_DATASET EXTRACT_.
◇ ◇ ◇ ◇

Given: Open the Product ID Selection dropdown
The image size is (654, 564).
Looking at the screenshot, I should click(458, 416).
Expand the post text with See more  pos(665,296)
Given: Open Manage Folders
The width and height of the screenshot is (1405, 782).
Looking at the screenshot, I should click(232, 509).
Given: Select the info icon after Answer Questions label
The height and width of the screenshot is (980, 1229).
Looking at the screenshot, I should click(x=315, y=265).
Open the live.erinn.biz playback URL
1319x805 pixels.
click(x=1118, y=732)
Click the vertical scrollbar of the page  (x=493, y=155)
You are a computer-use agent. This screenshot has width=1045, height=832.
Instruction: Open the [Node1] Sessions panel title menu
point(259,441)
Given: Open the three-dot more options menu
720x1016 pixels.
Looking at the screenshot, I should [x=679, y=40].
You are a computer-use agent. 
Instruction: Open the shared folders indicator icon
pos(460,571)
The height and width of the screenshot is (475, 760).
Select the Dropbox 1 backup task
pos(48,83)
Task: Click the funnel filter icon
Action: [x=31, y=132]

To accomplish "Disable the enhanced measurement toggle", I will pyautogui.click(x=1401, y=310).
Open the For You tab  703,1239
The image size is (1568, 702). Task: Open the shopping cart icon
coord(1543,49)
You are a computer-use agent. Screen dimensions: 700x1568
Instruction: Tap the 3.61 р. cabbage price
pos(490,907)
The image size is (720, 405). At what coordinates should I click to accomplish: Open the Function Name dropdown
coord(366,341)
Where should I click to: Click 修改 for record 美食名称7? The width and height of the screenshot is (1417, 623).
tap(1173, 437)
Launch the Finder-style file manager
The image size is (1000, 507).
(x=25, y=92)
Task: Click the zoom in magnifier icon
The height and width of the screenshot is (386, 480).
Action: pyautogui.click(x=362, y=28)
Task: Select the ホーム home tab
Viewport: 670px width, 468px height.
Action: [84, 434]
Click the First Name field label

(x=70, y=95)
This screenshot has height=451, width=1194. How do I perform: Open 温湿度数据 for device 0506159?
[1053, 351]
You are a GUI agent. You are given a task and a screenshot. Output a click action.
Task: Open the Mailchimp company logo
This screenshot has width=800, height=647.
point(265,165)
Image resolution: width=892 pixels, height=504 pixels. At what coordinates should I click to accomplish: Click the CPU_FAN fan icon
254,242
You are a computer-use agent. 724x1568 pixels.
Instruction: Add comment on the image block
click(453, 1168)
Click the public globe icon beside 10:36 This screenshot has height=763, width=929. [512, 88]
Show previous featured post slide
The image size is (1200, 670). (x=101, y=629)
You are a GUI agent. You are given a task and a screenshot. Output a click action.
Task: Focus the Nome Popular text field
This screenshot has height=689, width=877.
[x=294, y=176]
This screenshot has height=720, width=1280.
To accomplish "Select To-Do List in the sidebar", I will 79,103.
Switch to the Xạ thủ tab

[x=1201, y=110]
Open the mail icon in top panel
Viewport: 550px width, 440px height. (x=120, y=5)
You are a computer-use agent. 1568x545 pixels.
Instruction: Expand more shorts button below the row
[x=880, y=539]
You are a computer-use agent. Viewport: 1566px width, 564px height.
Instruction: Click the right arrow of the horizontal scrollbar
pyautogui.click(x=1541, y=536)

◇ ◇ ◇ ◇

Take the listing above and set it down exactly.

Given: Open the Product ID Selection dropdown
The image size is (654, 564).
Looking at the screenshot, I should click(458, 416).
Expand the post text with See more  pos(665,296)
Given: Open Manage Folders
The width and height of the screenshot is (1405, 782).
Looking at the screenshot, I should click(232, 509).
Given: Select the info icon after Answer Questions label
The height and width of the screenshot is (980, 1229).
Looking at the screenshot, I should click(x=315, y=265).
Open the live.erinn.biz playback URL
1319x805 pixels.
click(x=1118, y=732)
Click the vertical scrollbar of the page  (x=493, y=155)
You are a computer-use agent. This screenshot has width=1045, height=832.
Instruction: Open the [Node1] Sessions panel title menu
point(259,441)
Given: Open the three-dot more options menu
720x1016 pixels.
Looking at the screenshot, I should [x=679, y=40].
You are a computer-use agent. 
Instruction: Open the shared folders indicator icon
pos(460,571)
The height and width of the screenshot is (475, 760).
Select the Dropbox 1 backup task
pos(48,83)
Task: Click the funnel filter icon
Action: [x=31, y=132]

To accomplish "Disable the enhanced measurement toggle", I will pyautogui.click(x=1401, y=310).
Open the For You tab  703,1239
The image size is (1568, 702). Task: Open the shopping cart icon
coord(1543,49)
You are a computer-use agent. Screen dimensions: 700x1568
Instruction: Tap the 3.61 р. cabbage price
pos(490,907)
The image size is (720, 405). At what coordinates should I click to accomplish: Open the Function Name dropdown
coord(366,341)
Where should I click to: Click 修改 for record 美食名称7? The width and height of the screenshot is (1417, 623).
tap(1173, 437)
Launch the Finder-style file manager
The image size is (1000, 507).
(x=25, y=92)
Task: Click the zoom in magnifier icon
The height and width of the screenshot is (386, 480).
Action: pyautogui.click(x=362, y=28)
Task: Select the ホーム home tab
Viewport: 670px width, 468px height.
Action: [84, 434]
Click the First Name field label

(x=70, y=95)
This screenshot has height=451, width=1194. How do I perform: Open 温湿度数据 for device 0506159?
[1053, 351]
You are a GUI agent. You are given a task and a screenshot. Output a click action.
Task: Open the Mailchimp company logo
This screenshot has width=800, height=647.
point(265,165)
Image resolution: width=892 pixels, height=504 pixels. At what coordinates should I click to accomplish: Click the CPU_FAN fan icon
254,242
You are a computer-use agent. 724x1568 pixels.
Instruction: Add comment on the image block
click(453, 1168)
Click the public globe icon beside 10:36 This screenshot has height=763, width=929. [512, 88]
Show previous featured post slide
The image size is (1200, 670). (x=101, y=629)
You are a GUI agent. You are given a task and a screenshot. Output a click action.
Task: Focus the Nome Popular text field
This screenshot has height=689, width=877.
[x=294, y=176]
This screenshot has height=720, width=1280.
To accomplish "Select To-Do List in the sidebar", I will 79,103.
Switch to the Xạ thủ tab

[x=1201, y=110]
Open the mail icon in top panel
Viewport: 550px width, 440px height. (x=120, y=5)
You are a computer-use agent. 1568x545 pixels.
Instruction: Expand more shorts button below the row
[x=880, y=539]
You are a computer-use agent. Viewport: 1566px width, 564px height.
Instruction: Click the right arrow of the horizontal scrollbar
pyautogui.click(x=1541, y=536)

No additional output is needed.